Examen pour les soins infirmiers : Santé Canada se donne 4 mois
André Magny (Francopresse)
Depuis son instauration en 2015, l’examen américain du National Council Licensure Examination ou NCLEX-RN cause bien des maux de tête à celles et ceux qui sont formés en sciences infirmières et qui ont la mauvaise idée de passer l’ultime test en français.
Il y a trois ans, le Conseil canadien des organismes de réglementation de la profession infirmière (CCORPI) parlait alors d’un taux de réussite de plus de 82 % à l’échelle canadienne contre 30 % chez les francophones. Des chiffres alarmants, qui n’ont pas beaucoup varié et qui ont évidemment des répercussions à la baisse sur les inscriptions dans les établissements concernés par la formation en sciences infirmières : l’Université d’Ottawa, l’Université de Moncton, l’Université Laurentienne, l’Université de Saint-Boniface et le Campus Saint-Jean en Alberta, tous membres du Consortium national de santé en français (CNSF).
Le NCLEX-RN est l’examen que les infirmières et infirmiers immatriculés doivent obligatoirement réussir pour obtenir l’autorisation d’exercer la profession d’infirmière au Canada, exception faite du Québec.
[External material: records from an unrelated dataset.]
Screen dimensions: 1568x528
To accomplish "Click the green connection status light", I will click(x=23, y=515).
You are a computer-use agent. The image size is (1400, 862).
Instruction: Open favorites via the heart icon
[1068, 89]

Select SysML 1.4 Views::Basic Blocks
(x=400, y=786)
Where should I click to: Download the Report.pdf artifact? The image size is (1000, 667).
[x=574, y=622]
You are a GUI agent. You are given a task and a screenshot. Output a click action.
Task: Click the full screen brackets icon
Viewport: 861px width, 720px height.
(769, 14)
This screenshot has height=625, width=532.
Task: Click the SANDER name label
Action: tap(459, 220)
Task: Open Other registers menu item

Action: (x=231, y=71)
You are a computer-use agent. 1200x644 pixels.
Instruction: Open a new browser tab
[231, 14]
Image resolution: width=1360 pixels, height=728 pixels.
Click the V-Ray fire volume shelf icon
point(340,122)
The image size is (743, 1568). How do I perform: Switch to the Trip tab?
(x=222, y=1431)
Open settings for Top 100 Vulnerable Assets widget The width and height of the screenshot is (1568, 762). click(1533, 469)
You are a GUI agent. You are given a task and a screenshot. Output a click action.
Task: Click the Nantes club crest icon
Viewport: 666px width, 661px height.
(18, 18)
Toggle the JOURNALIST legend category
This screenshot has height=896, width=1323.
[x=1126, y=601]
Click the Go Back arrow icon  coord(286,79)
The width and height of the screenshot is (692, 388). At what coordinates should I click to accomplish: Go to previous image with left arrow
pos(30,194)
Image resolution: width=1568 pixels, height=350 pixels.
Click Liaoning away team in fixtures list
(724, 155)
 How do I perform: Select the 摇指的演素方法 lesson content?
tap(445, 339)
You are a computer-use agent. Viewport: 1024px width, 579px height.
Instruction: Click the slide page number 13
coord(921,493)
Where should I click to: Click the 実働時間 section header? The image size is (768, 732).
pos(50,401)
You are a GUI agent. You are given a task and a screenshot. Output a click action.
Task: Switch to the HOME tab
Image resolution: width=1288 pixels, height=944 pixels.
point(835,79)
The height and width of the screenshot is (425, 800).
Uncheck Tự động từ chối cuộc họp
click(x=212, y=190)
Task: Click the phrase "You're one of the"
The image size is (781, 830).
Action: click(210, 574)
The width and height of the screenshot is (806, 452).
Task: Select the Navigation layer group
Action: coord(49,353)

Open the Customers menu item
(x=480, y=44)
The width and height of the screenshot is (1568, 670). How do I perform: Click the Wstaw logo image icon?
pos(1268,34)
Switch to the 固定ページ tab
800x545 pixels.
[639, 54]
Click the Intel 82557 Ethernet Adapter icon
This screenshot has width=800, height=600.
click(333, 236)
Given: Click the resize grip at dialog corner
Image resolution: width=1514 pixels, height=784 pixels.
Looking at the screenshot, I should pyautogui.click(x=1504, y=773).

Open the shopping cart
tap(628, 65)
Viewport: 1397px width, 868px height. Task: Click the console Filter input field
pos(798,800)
L’examen américain a remplacé celui du Canada, qui était bilingue, puisque les provinces et territoires anglophones du Canada préféraient le format électronique de l’oncle Sam. C’est ce que nous apprend le rapport du Comité permanent sur les langues officielles rendu public la semaine dernière. Ce même comité avait été sensibilisé à cette question au printemps de 2017 et avait vu défiler devant lui nombre d’intervenants à la fois des milieux infirmiers et des institutions postsecondaires du Nouveau-Brunswick et de l’Ontario.
Recommandations
Dans son rapport, le Comité y va de quatre recommandations, dont trois strictement à l’endroit de Santé Canada. Les députés du Comité demandent, entre autres, que le Ministère « s’engage à trouver avec ses homologues provinciaux et territoriaux des solutions à l’offre active des services de santé dans les deux langues officielles ». Il rappelle aussi « aux ordres professionnels du milieu de la santé les besoins des communautés de langue officielle en situation minoritaire en termes d’accès à des professionnels de la santé », qui puissent s’exprimer en français.
Les membres du Comité souhaitent également « que Santé Canada octroie au Consortium national de santé en français les fonds nécessaires afin qu’il puisse coordonner le développement, en partenariat avec les institutions postsecondaires francophones concernées de son réseau et les associations étudiantes, des outils nécessaires pour améliorer le taux de réussite des infirmières et infirmiers immatriculés francophones qui passent l’examen NCLEX-RN en français.
La suite des choses
Concrètement, que va-t-il se passer sur le terrain? Fortement interpelé, Santé Canada répond par la voix de sa porte-parole Maryse Durette, qui affirme que « le Ministère prendra le temps d’étudier les recommandations du rapport, de consulter les groupes concernés et présentera une réponse globale au Comité dans les délais prescrits. » Et cela veut dire dans combien de temps? Après le dépôt d’un rapport de comité, le gouvernement a 120 jours ouvrables pour soumettre sa réponse officielle. Cela serait donc surprenant que la cohorte de cette année ait de nouveaux outils adéquats.
De son côté, l’Association des collèges et universités de la francophonie canadienne (ACUFC), qui porte sous son aile le CNSF, se dit favorable aux recommandations. Avec plus de fonds, l’ACUFC est d’avis que la production de matériel spécialement conçu pour la réussite de l’examen peut se faire assez rapidement.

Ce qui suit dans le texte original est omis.